▶ Aim of the exercise
Scan the listing and copy each line where the word "category" is present.

▶ Input data
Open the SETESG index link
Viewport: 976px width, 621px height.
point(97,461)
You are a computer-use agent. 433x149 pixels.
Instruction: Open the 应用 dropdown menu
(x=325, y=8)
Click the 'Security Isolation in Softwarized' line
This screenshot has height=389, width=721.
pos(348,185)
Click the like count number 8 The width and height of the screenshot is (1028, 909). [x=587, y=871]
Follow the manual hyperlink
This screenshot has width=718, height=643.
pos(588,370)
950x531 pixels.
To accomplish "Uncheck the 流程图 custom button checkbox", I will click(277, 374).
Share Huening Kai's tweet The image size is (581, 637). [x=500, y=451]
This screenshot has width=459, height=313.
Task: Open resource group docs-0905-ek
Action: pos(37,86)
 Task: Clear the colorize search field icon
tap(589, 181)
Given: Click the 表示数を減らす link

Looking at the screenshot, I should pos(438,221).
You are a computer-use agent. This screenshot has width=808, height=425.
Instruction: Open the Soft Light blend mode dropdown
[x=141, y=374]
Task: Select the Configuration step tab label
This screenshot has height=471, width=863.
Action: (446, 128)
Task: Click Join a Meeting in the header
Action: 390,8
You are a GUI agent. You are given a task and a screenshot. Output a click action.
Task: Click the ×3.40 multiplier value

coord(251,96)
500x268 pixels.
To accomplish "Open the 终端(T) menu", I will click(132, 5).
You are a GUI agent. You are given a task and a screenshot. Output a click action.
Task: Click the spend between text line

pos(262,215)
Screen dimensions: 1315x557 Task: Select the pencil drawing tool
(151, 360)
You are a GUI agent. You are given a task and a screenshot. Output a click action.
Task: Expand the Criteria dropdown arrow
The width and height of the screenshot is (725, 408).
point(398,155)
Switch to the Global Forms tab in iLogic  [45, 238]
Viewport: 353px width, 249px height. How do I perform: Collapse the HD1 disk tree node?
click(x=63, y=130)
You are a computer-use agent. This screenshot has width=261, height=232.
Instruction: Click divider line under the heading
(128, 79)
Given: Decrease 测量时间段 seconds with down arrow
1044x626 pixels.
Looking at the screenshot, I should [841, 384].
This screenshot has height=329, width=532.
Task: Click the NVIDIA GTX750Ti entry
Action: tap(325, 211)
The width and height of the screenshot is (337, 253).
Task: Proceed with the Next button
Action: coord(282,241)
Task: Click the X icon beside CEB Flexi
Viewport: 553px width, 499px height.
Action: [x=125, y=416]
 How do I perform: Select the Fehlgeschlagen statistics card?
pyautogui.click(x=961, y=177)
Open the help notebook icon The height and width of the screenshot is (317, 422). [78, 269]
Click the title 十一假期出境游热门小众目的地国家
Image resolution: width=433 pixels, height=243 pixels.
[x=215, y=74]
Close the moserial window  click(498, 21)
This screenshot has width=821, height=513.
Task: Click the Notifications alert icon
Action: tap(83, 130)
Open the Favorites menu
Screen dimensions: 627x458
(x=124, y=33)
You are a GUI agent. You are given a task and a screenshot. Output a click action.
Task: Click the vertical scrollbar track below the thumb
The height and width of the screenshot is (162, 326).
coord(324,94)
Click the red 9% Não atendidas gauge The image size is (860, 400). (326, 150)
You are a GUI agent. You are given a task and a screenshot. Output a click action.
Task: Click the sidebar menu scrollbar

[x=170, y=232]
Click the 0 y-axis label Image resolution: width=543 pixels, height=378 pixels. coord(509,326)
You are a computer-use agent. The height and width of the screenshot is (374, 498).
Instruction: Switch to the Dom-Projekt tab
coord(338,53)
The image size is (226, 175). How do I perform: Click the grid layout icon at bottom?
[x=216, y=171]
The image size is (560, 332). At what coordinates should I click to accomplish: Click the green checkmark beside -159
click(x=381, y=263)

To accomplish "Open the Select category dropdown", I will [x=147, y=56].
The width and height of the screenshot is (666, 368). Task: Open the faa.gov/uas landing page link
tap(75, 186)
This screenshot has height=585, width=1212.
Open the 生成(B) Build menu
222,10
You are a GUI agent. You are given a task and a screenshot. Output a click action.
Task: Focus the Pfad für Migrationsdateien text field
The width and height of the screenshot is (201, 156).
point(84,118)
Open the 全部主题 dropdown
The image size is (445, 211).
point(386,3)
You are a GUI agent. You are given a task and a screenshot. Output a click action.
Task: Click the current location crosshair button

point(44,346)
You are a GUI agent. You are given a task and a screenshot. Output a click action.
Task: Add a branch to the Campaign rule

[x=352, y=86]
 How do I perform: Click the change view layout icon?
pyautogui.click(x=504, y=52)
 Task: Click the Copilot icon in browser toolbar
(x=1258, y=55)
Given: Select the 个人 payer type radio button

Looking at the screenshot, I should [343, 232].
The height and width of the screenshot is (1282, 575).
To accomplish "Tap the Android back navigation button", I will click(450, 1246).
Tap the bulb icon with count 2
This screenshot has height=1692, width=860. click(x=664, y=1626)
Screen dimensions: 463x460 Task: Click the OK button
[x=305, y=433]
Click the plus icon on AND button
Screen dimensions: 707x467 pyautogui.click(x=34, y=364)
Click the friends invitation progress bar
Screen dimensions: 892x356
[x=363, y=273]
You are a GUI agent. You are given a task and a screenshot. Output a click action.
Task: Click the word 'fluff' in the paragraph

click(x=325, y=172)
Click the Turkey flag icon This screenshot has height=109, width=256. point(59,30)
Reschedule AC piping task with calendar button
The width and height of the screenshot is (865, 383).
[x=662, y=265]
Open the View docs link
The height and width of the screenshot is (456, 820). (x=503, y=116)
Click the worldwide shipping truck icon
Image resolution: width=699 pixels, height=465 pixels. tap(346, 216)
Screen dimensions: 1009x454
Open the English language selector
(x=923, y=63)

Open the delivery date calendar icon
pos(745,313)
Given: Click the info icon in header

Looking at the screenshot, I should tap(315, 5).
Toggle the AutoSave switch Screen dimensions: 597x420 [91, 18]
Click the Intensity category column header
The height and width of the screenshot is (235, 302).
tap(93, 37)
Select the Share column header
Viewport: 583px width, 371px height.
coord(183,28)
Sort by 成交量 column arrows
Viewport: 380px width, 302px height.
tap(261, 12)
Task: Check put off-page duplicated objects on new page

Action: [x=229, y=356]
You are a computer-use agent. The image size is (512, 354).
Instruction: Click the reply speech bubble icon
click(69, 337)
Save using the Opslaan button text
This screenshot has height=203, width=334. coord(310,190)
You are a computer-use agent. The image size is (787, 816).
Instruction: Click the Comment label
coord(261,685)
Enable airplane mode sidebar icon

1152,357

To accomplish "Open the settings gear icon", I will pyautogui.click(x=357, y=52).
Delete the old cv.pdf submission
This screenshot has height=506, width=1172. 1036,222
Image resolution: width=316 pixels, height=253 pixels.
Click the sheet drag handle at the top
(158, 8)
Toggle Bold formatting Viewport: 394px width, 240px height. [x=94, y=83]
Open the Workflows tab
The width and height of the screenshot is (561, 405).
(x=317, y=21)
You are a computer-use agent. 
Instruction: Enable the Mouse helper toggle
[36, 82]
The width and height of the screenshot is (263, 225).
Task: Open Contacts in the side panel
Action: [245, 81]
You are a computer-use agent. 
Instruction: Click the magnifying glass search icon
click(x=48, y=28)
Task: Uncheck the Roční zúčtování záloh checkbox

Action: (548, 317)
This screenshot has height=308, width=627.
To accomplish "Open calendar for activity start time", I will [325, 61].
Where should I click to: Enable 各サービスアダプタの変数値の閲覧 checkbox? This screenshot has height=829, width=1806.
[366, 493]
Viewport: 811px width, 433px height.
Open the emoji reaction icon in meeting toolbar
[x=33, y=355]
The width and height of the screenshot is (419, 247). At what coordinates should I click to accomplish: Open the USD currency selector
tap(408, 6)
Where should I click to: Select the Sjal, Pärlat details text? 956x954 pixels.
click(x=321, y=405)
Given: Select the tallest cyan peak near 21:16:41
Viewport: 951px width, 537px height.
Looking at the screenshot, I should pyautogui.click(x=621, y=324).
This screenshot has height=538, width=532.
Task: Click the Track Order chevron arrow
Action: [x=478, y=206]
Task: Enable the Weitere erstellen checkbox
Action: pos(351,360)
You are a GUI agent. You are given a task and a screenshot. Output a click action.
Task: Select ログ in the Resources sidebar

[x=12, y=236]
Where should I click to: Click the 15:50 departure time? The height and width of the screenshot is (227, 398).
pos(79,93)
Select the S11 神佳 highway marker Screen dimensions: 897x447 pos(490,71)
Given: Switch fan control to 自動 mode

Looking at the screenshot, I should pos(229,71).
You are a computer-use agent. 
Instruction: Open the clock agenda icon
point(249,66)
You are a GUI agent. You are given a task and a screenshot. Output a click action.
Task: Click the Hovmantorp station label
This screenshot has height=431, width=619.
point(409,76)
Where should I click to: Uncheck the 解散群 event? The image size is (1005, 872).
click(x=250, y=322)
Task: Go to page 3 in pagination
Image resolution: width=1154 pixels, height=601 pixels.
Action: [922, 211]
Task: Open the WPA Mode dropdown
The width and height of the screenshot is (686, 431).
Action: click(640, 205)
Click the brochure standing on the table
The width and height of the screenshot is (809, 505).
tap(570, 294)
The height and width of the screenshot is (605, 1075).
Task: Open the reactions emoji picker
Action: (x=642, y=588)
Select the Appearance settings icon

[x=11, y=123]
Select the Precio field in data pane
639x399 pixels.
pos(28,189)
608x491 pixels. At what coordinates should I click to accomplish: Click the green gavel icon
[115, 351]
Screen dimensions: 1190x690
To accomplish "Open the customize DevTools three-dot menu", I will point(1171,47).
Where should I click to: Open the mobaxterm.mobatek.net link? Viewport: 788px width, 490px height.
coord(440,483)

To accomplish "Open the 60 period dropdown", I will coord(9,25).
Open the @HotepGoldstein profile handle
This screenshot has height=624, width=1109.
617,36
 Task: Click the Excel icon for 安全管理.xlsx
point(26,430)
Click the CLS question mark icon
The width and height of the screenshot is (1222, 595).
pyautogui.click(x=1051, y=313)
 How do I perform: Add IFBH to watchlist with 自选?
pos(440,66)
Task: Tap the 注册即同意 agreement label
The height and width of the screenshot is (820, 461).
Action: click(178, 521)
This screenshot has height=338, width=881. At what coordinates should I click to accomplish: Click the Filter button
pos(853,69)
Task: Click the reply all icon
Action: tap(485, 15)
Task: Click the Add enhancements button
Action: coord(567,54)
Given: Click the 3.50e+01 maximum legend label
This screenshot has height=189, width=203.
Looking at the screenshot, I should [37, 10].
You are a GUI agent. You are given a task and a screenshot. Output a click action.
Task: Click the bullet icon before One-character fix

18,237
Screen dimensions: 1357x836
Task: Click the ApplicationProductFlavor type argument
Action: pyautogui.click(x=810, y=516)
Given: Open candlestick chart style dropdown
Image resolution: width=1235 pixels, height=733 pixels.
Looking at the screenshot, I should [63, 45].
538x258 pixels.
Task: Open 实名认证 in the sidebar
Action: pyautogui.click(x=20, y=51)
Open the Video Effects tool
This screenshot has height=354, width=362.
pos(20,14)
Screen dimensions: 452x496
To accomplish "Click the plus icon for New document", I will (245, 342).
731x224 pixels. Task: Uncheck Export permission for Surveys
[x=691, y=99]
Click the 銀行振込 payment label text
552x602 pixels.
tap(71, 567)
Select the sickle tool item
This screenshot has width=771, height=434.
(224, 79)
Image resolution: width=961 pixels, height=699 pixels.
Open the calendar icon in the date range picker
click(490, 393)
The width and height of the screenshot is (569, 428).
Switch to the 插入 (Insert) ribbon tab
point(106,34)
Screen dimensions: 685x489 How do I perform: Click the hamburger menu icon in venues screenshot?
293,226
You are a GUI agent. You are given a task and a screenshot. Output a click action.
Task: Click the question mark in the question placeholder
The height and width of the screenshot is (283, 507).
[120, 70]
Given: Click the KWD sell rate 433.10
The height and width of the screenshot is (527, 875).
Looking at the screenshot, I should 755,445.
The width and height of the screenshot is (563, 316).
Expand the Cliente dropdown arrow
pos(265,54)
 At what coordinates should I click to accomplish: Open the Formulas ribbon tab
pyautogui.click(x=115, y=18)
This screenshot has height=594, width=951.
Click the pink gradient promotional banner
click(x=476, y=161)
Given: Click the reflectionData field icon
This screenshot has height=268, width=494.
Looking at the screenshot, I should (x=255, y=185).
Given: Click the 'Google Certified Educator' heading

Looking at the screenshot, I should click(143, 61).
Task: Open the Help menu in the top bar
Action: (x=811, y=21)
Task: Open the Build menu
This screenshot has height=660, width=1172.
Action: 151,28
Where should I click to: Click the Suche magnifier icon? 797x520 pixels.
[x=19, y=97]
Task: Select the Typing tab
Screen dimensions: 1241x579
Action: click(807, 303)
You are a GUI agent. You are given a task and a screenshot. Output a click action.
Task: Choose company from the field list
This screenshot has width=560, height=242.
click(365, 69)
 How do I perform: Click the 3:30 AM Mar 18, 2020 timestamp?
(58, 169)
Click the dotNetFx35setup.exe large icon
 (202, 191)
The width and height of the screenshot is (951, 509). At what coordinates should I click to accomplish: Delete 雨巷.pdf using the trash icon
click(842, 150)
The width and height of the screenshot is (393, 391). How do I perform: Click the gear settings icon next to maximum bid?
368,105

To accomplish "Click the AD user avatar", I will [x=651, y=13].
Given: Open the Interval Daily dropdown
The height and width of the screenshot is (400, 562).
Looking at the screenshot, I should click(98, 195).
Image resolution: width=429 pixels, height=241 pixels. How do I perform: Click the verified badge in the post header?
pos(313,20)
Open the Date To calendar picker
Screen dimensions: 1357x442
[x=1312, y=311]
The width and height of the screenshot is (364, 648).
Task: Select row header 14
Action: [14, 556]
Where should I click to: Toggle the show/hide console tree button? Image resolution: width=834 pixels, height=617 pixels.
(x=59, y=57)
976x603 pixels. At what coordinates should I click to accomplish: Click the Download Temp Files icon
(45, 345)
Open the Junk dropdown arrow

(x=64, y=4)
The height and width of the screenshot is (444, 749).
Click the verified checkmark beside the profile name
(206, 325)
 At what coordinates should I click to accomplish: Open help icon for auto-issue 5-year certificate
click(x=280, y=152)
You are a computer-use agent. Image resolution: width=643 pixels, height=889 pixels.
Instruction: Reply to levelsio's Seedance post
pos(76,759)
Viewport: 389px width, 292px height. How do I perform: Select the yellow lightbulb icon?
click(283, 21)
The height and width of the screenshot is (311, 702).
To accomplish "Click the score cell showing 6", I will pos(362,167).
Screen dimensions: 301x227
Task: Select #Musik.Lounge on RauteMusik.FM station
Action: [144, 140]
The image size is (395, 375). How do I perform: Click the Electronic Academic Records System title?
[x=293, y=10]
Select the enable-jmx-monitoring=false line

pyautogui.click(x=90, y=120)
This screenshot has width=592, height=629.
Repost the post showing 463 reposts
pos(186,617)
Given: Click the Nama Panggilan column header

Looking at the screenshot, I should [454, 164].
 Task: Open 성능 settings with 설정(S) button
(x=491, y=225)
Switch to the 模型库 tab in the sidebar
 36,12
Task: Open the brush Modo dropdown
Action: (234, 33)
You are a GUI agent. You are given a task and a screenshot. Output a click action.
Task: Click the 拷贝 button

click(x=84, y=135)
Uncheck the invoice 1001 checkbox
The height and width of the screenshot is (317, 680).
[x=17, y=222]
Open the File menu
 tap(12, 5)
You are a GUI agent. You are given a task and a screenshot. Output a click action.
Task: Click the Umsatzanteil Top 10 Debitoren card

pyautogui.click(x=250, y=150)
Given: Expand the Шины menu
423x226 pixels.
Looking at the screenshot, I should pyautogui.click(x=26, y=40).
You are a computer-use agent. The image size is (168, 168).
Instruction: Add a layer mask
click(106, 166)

▶ Written response
To accomplish "Open the Select category dropdown", I will [x=147, y=56].
Click the Intensity category column header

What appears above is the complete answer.